Does Republican Urine Trickle Down Like Their Economics?

Traveler walking on a path towards Texas Lone Star Monument at sunset

What a long, strange trip it’s been. It feels like I left the cemetery on a different day rather than this afternoon. Even the wife just made it home.

She was off on an art job at one of the big, bad colleges here in Texas. I won’t reveal which; this state doesn’t need any more free PR than it already gets. Well, it’s selective PR at best.

My kid is grumpy af because he was subjected to the fifth grade version of the STAAR test, or TAKS, or TASS, or whatever it’s called nowadays. Bullshit is what it is. Kids spend all year preparing for this thing, and spend the remainder of the year preparing for the next one. They’re not being progressively taught; they’re only being given the bare minimum of whatever’s presented on the test. This is why we have two generations of social media actors coming into adulthood with zero skills. I can guarantee you that only a handful of Texas politicians can tackle that damned test successfully, and they’re all banking off our taxes regardless. I think they should be forced to take and pass it before every re-election bid.

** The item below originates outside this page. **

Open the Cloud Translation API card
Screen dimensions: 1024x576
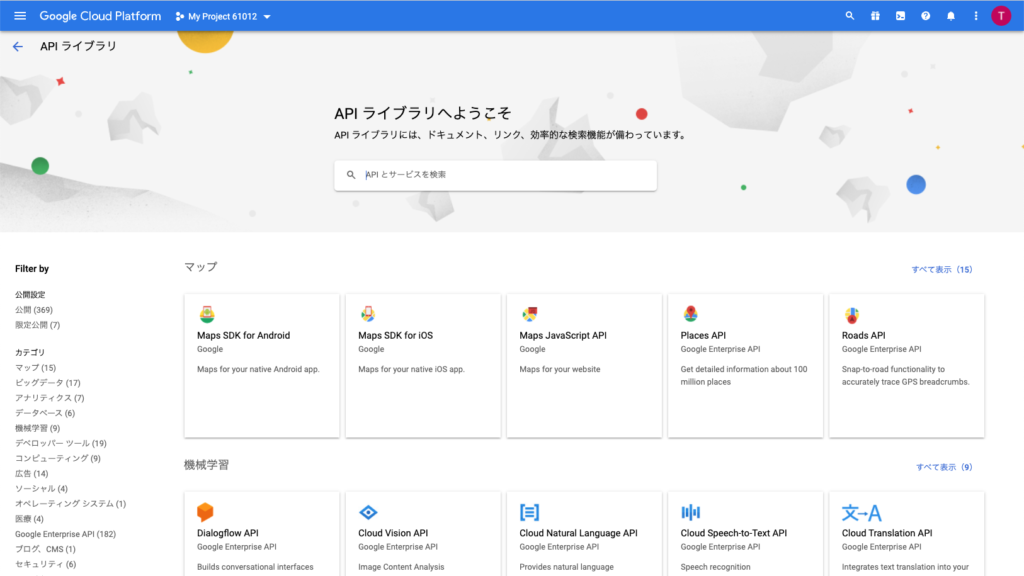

The worst thing that hit me today regarding the good old state of Texas was a total lack of ethics concerning their somewhat-imaginary heroes: aka those who fought at the Alamo. If you watched my cemetery video from earlier in the day, you may have picked up on the fact that THE Sam Houston’s son is buried there. His son. His freaking son!

Sam Houston was a big deal in the state of Texas, otherwise his statue wouldn’t be standing outside that horrific city which bears his name. Why is his son (who was also a General) tucked away in a memorial forest on the banks of the Trinity River in Dallas? I mean, I had to put on my PRESS vest to chase off the crackheads on bicycles. Why was this man not shown the fanfare of his father?

The one thing I didn’t discuss in my video was that Dallas’ slave-owners “gifted” the river bottoms to the freed, thus naming it what it is today: The Freedman’s Town District. Of course, those cracker-sicko’s failed to inform the newly emancipated lot that they’d be living in a violently unpredictable flood plain. White people sucked/suck.

Who knows? Maybe he hated his father, and enjoys the quiet, tree-shaded rows in the shadow of downtown skyscrapers. It’s the “getting pissed on by homeless people” part that would drive me eternally insane. Perhaps that’s the Hell spoken of in the X-tian bible.

Respect? I guess. For the record, General Sam Houston was a registered Democrat, which, in 18-whatever, was the same thing as a post-1950’s Republican. They were big into slavery and the likes. Full circle; funny how that always seems to work. Also, I painted him as sort of a villain in my novella Jim Walker and the Redemption Hymn. I just can’t argue with that!

The Dime Western Returns!

“Reading Jim Walker and the Redemption Hymn is equal parts quirky fun and riveting action. Cloud’s confident, entertaining voice draws the reader in like an old radio western: the perfect bite-sized story with a main character you’re ready to follow through every adventure he finds himself on. So, tune in next time…”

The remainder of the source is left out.